▶ DATA TO USE

__________________________________________________

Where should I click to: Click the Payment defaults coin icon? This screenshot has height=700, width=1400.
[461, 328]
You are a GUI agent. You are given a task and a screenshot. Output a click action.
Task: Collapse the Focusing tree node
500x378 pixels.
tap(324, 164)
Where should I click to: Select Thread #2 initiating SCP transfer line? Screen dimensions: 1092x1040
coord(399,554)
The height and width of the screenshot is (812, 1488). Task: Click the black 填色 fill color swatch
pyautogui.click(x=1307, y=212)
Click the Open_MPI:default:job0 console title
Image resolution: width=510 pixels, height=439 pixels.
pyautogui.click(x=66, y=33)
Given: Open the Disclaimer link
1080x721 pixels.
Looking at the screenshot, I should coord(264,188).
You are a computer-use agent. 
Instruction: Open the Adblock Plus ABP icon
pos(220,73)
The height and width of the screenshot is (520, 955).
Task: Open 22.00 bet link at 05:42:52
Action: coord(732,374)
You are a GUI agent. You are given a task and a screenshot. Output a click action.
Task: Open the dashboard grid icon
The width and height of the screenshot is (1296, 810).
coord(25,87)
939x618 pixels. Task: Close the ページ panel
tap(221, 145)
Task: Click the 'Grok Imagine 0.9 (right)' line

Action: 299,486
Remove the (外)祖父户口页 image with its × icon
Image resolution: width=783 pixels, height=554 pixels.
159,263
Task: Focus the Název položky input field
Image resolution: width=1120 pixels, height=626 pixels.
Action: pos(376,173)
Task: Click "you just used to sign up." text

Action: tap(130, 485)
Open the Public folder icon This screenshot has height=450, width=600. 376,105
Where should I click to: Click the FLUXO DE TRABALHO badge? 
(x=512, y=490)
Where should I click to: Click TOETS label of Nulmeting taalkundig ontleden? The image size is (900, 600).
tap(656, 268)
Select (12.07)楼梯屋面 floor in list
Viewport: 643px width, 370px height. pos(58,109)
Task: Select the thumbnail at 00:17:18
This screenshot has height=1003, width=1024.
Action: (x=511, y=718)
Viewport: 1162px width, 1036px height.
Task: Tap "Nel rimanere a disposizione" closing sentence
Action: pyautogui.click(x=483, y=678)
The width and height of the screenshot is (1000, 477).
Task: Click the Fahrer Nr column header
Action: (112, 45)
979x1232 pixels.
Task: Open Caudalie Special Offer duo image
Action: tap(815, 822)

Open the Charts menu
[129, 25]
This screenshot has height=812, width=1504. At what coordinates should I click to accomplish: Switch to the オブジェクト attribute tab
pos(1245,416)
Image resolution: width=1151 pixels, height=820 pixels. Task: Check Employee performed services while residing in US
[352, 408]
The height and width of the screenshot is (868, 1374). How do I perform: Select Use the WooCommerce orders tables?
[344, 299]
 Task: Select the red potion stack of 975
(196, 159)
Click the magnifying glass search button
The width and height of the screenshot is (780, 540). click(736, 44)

__________________________________________________

Can you write out the records again, from their first line through the line containing "tap(324, 164)" (that line included), copying every line in full but shifting each coordinate in the answers by adding 114?

Where should I click to: Click the Payment defaults coin icon? This screenshot has height=700, width=1400.
[575, 442]
You are a GUI agent. You are given a task and a screenshot. Output a click action.
Task: Collapse the Focusing tree node
500x378 pixels.
tap(438, 278)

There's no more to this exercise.